Tudo isso poderia ter sido evitado se Ernesto Araújo fosse um diplomata à altura das tradições do Itamaraty. Contudo, ele está a serviço do pornofilósofo da Virginia. Foi colocado no cargo por indicação do guru do presidente. Era, até então, um desconhecido. Subverteu toda estrutura da Casa de Rio Branco. Nos fóruns internacionais o Brasil passou a votar acompanhando os países muçulmanos, como em questões envolvendo as mulheres, rompendo, inclusive, com o que determina a nossa Constituição (artigo 4º). É um grande salto para trás e que, até o momento, não foi percebido pelos brasileiros. Hoje somos parceiros de ditaduras, de regimes autocráticos.

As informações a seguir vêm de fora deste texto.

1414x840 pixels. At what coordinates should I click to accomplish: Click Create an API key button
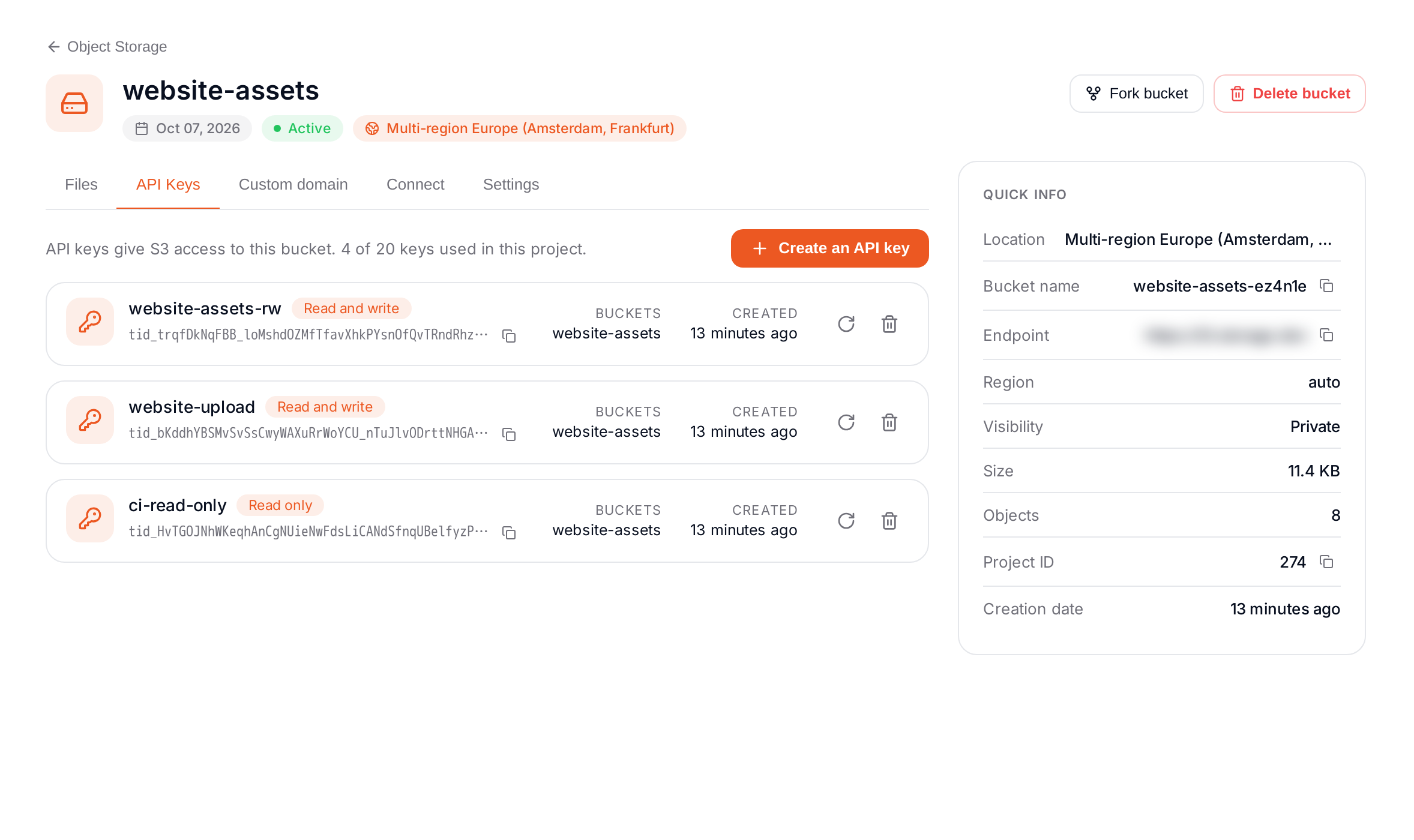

E Eduardo Bolsonaro? Quais são as suas credenciais? Diz que fez intercâmbio, que fala inglês e que fritou hamburguer nos Estados Unidos. Só, somente isso. É um currículo digno de filho do ditador Rafael Trujillo. Mas não estamos na República Dominicana dos anos 1950. Vivemos no século 21 e em um país democrático. O rapaz mal sabe identificar os continentes em um planisfério. Nunca escreveu sequer um artigo tratando de relações internacionais. Fez algum curso na área? Não. O que leu sobre a história da diplomacia brasileira? Nada. Ficou conhecido por cortejar como um serviçal a família Trump e por posar com um boné apoiando o presidente americano. O servilismo é tão evidente que aceitou ser o representante na América do Sul da organização de extrema-direita criada por Steve Bannon. Ou seja, está a serviço de uma entidade estrangeira (que apoia os governos antissemitas da Hungria e da Polônia), que advoga ideias extremistas, colocando em risco a segurança nacional. Será embaixador do Brasil ou do governo do pai? Ou ainda do próprio pai, exclusivamente? E Bannon vai ser o real representante do Brasil em Washington? Chegaremos a isso? Permitiremos esta humilhação?
Vivemos uma hora de decisão. É necessário dar um basta. Jair Bolsonaro não pode rasgar a nossa Constituição. O Brasil não aceitará estar à soldo de uma potência estrangeira. Nossa soberania não está à venda. Não podemos aceitar que o posto ocupado, um dia, por Joaquim Nabuco seja maculado por um inepto.